→ Brief
Could you repeat exactly the lines from the one containing "The height and" through the last line of the records, with no pictures?

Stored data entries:
************

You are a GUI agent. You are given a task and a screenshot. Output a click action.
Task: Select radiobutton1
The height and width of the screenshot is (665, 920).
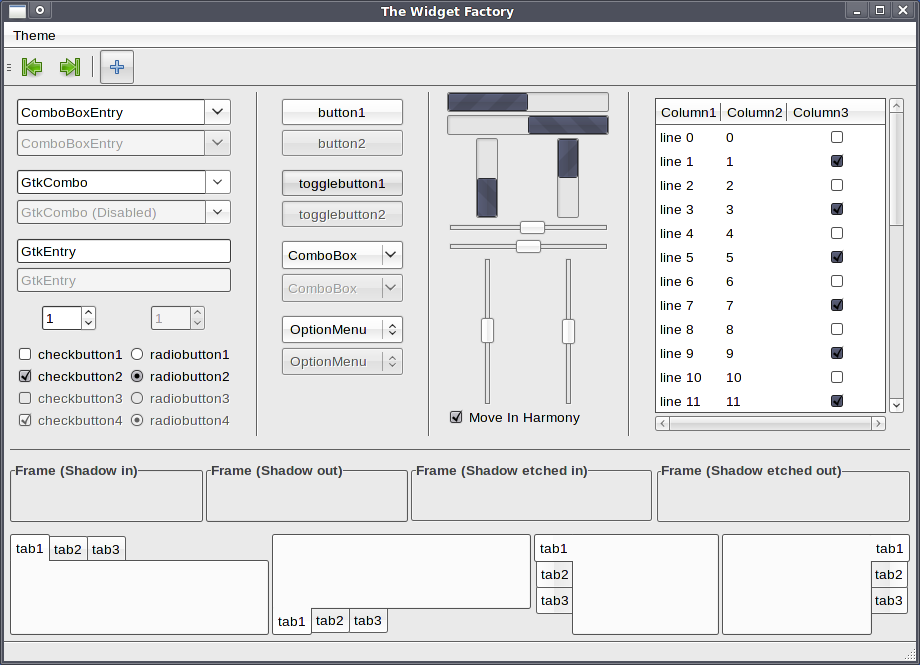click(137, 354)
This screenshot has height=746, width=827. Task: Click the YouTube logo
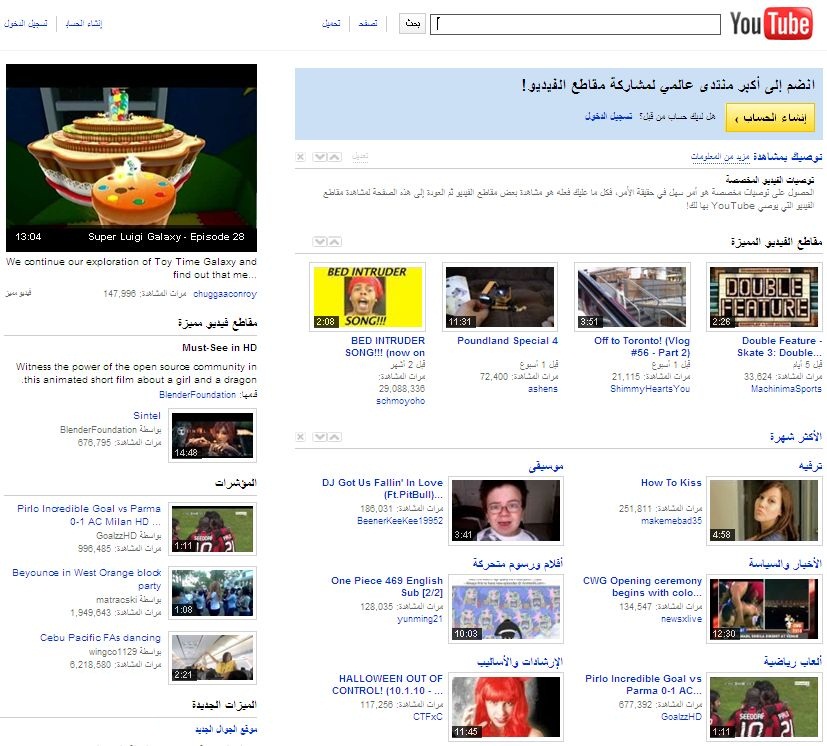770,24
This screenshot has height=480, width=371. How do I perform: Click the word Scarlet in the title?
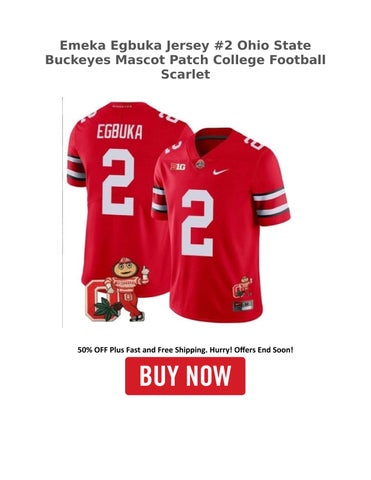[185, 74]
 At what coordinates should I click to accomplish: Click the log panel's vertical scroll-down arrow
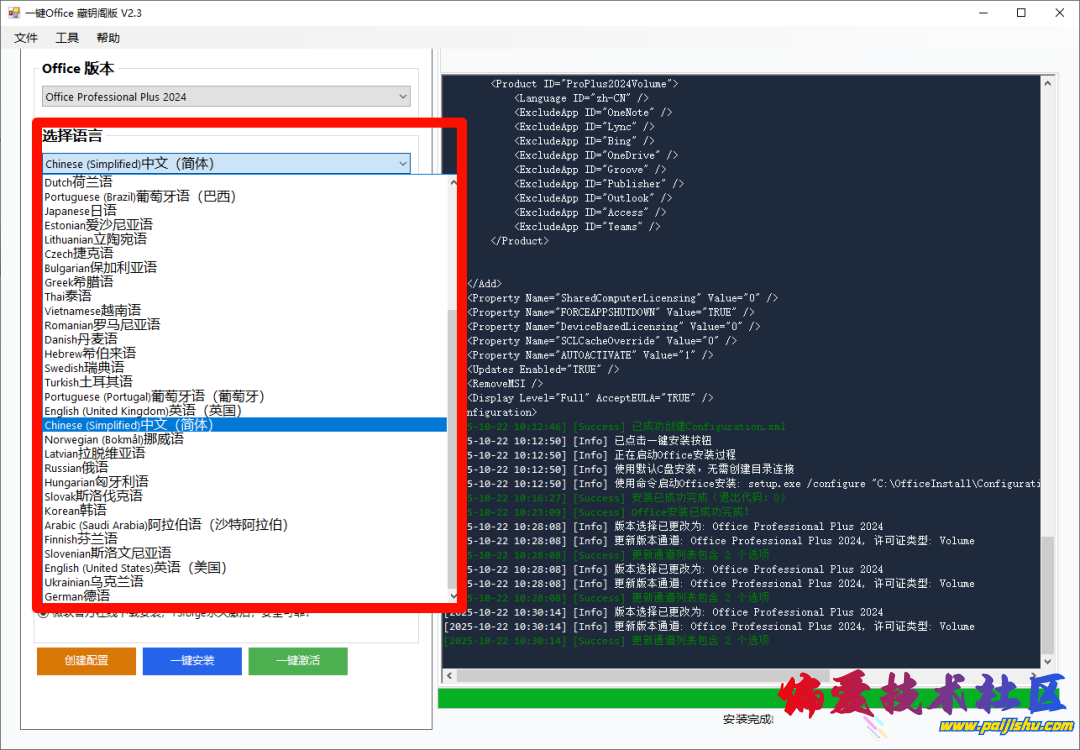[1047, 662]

************

→ Task response
The height and width of the screenshot is (665, 920).
click(137, 354)
This screenshot has height=746, width=827. Task: Click the YouTube logo
770,24
This screenshot has height=480, width=371. How do I perform: Click the word Scarlet in the title?
[185, 74]
 At what coordinates should I click to accomplish: Click the log panel's vertical scroll-down arrow
[1047, 662]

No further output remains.